--- Collected data ---
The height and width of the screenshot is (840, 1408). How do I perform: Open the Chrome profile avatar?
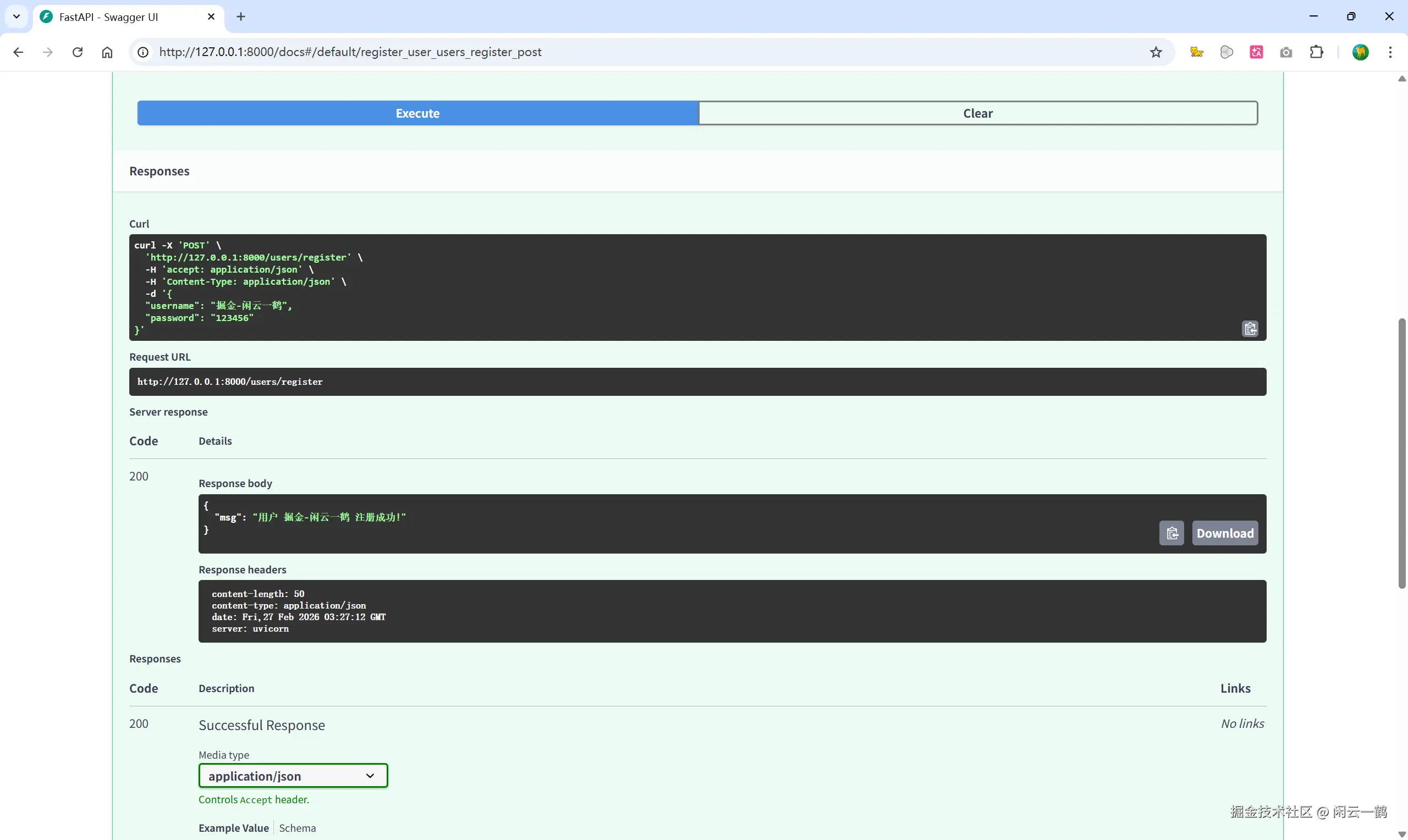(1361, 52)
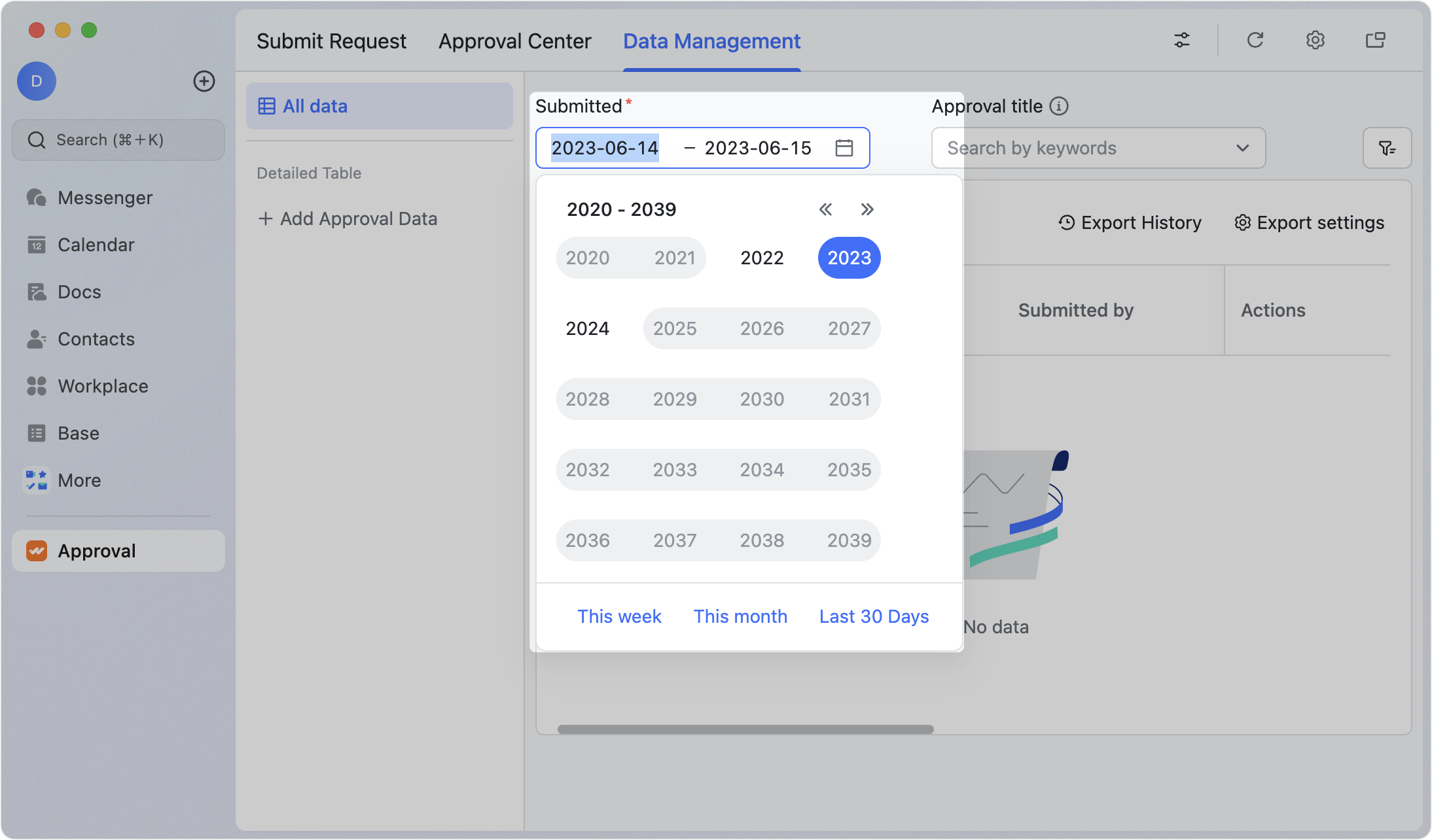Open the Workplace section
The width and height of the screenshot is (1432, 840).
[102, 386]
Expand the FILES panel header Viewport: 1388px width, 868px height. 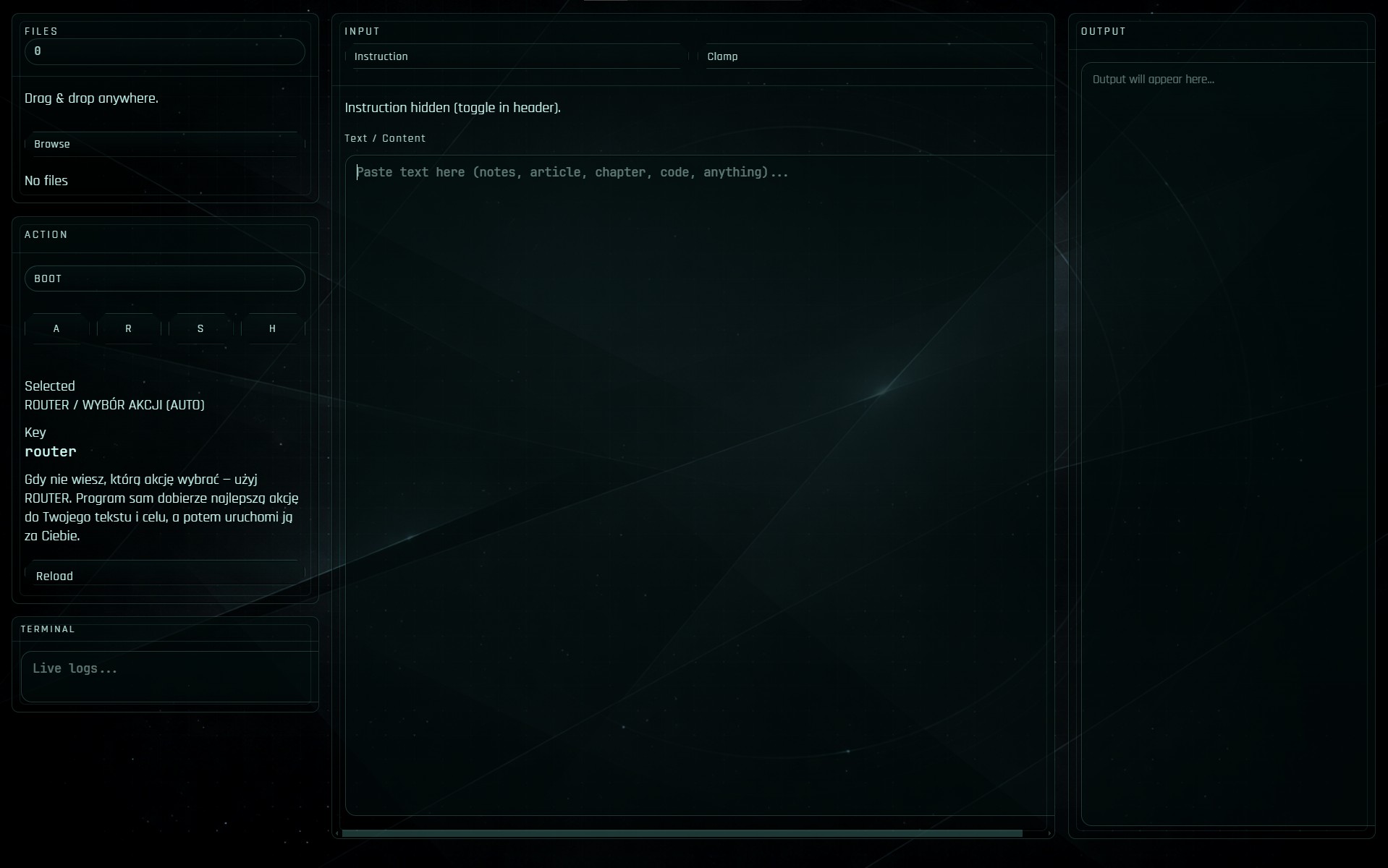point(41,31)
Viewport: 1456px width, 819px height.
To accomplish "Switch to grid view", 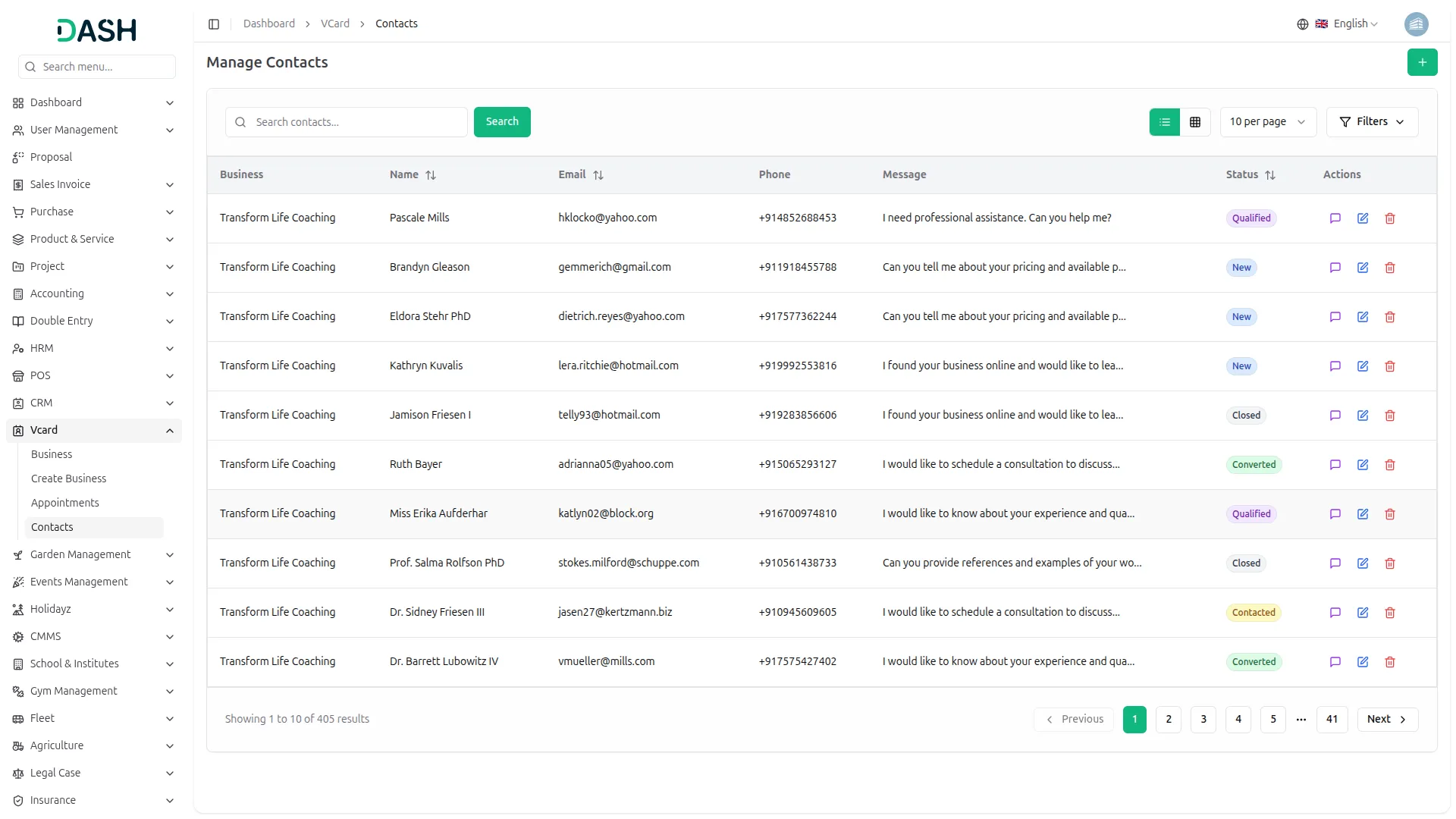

--- Activity ---
Nothing but the lines from the one that contains "Viewport: 1456px width, 819px height." through the last line of the records belongs in the answer, reproduced exactly, with no pictures.

--- Response area ---
Viewport: 1456px width, 819px height.
To accomplish "Switch to grid view", 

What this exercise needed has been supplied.